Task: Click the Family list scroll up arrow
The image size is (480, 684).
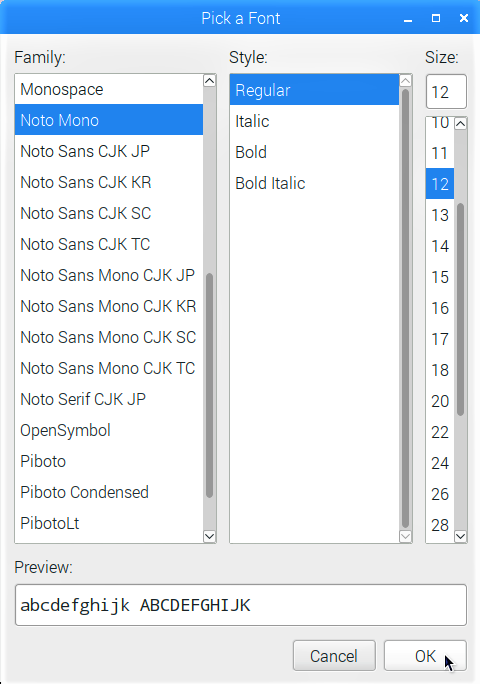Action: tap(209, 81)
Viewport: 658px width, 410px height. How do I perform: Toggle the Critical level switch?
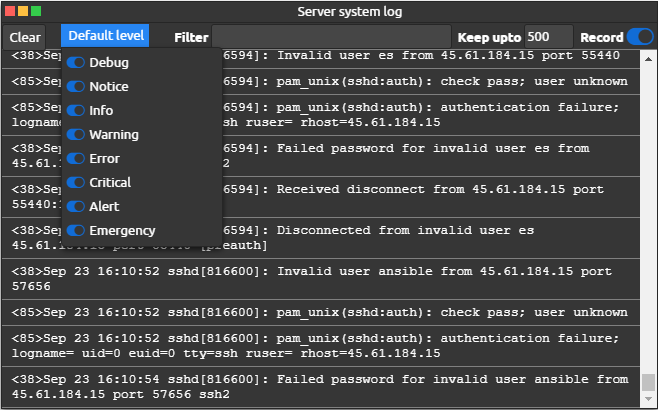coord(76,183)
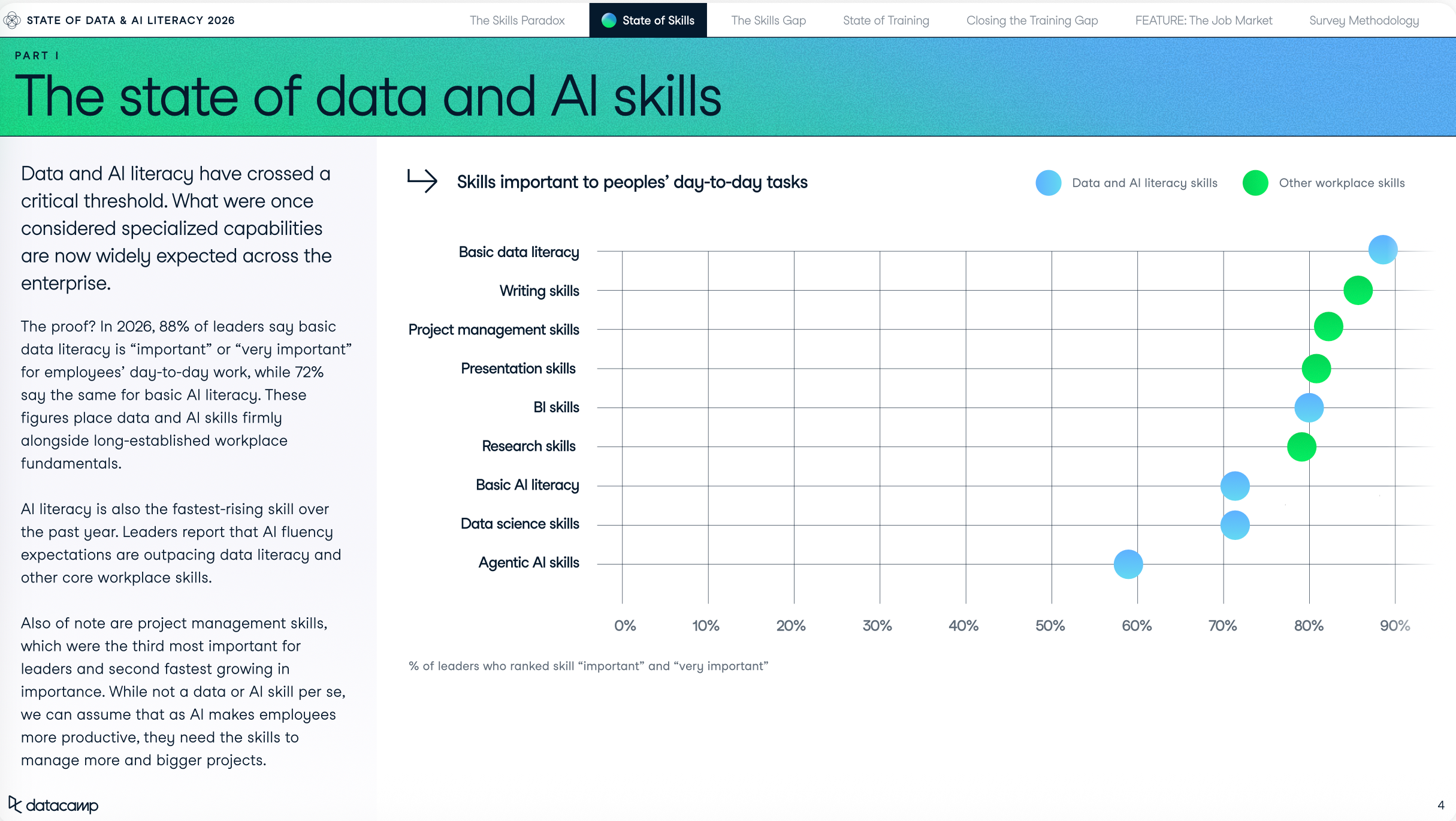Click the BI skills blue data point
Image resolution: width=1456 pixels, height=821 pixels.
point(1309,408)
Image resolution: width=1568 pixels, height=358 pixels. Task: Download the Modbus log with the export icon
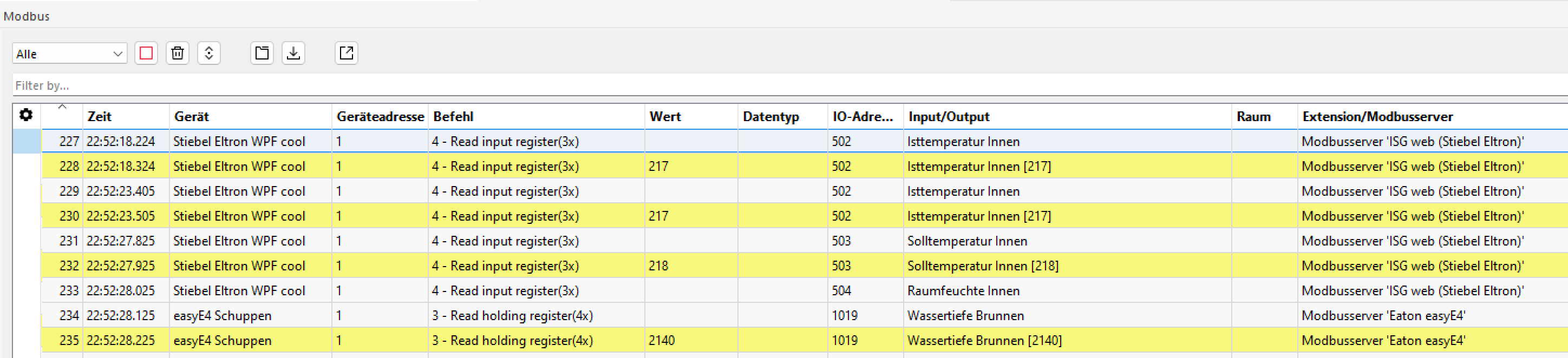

Goal of the exercise » Go through the material and copy each line in which the word "Task" occurs.

Response box »
Task: Click the Family list scroll up arrow
Image resolution: width=1568 pixels, height=358 pixels. Task: Download the Modbus log with the export icon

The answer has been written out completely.